*Texte fourni:*

Le champignon en cause, le tricholome équestre (Tricholoma auratum), est un champignon a priori comestible, qui provoque une rhabdomyolyse un à trois jours après l’ingestion lorsqu’il est consommé en quantité excessive.12 La toxine n’est pas identifiée. Des issues fatales ont été décrites, en particulier chez des patients ayant présenté une défaillance cardio-respiratoire sévère (nécrose des muscles striés du diaphragme et du myocarde).
La toxine responsable est l’acide polyporique, contenu dans le polypore rutilant (Hapalopilus rutilans, figure 3K). Des troubles digestifs tardifs surviennent après douze heures, ainsi qu’une atteinte hépatique, rénale et neurologique centrale (vertiges, ataxie, somnolence, troubles visuels, anomalies à l’EEG compatibles avec un œdème cérébral). Des urines violettes sont caractéristiques.
Comme dans toute intoxication, l’anamnèse est fondamentale et généralement suffisamment évocatrice. Il peut néanmoins s’agir parfois d’une intoxication alimentaire d’une autre origine (toxines bactériennes, infection virale, etc.). Parfois, une mauvaise préparation de champignons comestibles peut provoquer des symptômes gastro-intestinaux (par exemple, la consommation de morilles crues). Il arrive également que plusieurs types de champignons soient ingérés, ce qui peut entraîner la survenue de syndromes combinés et compliquer le diagnostic.
Chez un patient présentant une atteinte hépatique, une insuffisance rénale aiguë ou une rhabdomyolyse d’origine indéterminée, le clinicien ne doit donc pas oublier de questionner le patient et son entourage sur la possible consommation de champignons dans les jours précédant la survenue des symptômes.13
Les intoxications par les champignons sont le plus souvent banales et caractérisées par des symptômes digestifs d’apparition rapide (< 6 heures).7 Un traitement symptomatique est alors suffisant en l’absence de syndrome muscarinien ou atropinien, et le patient peut rentrer à domicile dans les heures qui suivent.

*Entrées fournies:*
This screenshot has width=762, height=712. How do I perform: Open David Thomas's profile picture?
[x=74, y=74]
...
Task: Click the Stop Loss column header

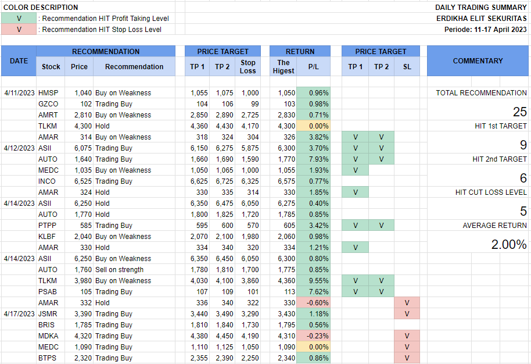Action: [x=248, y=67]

*Consigne:* Prolongez le texte sur les intoxications par les champignons en reprenant après sa dernière phrase.

*Réponse:*
En cas de symptômes retardés, intenses ou qui se prolongent, l’atteinte doit être considérée comme potentiellement grave et nécessite le plus souvent une hospitalisation. L’identification des espèces en cause par un mycologue (reste de repas, épluchures, etc.) devrait être systématique, afin d’orienter le traitement et d’évaluer le risque de complications.
Les auteurs n’ont déclaré aucun conflit d’intérêt en relation avec cet article.
> Il ne faut pas hésiter à faire contrôler ses champignons avant de les consommer. La liste des contrôleurs agréés est disponible sur le site www.vapko.ch
> La plupart des intoxications par les champignons sont bénignes et ne nécessitent qu’un traitement symptomatique
> Les symptômes tardifs (> 6 heures) sont des signes de gravité et imposent l’hospitalisation
> En cas d’intoxication, un échantillon ou les restes des champignons consommés devraient être examinés par un mycologue
Mushroom poisoning is a regular complaint for consultation in emergency facilities. These situations are usually benign and symptomatic treatment is sufficient. However, severe damage can occur, potentially life-threatening. We review the various syndromes associated with the toxins involved, their management and the major signs that are suggestive of serious injury and requiring hospitalization.